Huddled around the West Wing table were an unlikely group of co-conspirators with the administration of U.S. President Barack Obama.
One participant had been fighting Obama’s proposal to raise taxes by $24 billion on oil companies; another had complained that a federal labor board is hampering hiring; a third pushed Congress to repeal Obama’s provision to clean up pollution from boilers. On the one issue they were called to discuss on that April day, however, they could rally around the Democratic administration: its recent embrace of natural gas.

For a president who has drawn withering criticism from the energy industry on issues ranging from the Keystone XL pipeline to environmental restrictions on coal-fired power plants, the White House meeting -- and a series of decisions that followed - - illustrate his embrace of one fossil fuel.
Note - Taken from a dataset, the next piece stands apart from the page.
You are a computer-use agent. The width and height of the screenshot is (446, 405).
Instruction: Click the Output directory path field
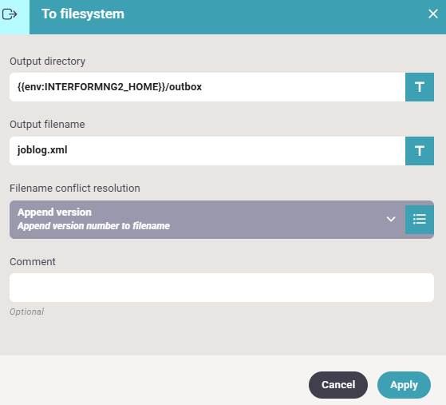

While Obama put his initial emphasis as president on boosting solar panels and wind turbines, natural gas is now front and center even as skepticism about hydraulic fracturing, or fracking, is rising among Obama’s environmental allies such as the Sierra Club.
“They’re more responsive, and they’re listening more closely to our views,” Jack Gerard, the president of the American Petroleum Institute in Washington and one of the participants in that meeting, said in an interview. “The energy and economic reality is starting to sink in.”
Won Small Battles
At that April 13 meeting with trade groups representing companies including DuPont Co. (DD), Noble Energy Inc. (NBL) and Caterpillar Inc. (CAT), the Obama administration unveiled an interagency task force to coordinate the development of natural gas. And since then industry has won a series of small battles: officials downplayed reports of water pollution from fracking in Wyoming and Pennsylvania; they turned down a request by environmentalists to ban diesel in fracking; and they eased off on two gas-drilling regulations.
In response, Obama has gained two -- not three -- cheers from industry groups, and an issue that may be politically potent this year.
“It took a while for the administration to realize the role it could play,” Michael Walls, vice president of the American Chemistry Council and another person in the Roosevelt Room that day, said in an interview. “What we’ve seen is an evolution in thinking.”
Contributions to Republicans
While Obama is unlikely to gain the full-throated support of the oil and gas industry -- which gave 88 percent of its $22 million in contributions to Republicans in this campaign, according to the Center for Responsive Politics -- gas production is taking off in key electoral battleground states such as Pennsylvania, Ohio and Colorado. And the surge in natural gas production and fall in prices offers Obama a ready rebuttal to Republicans on energy issues.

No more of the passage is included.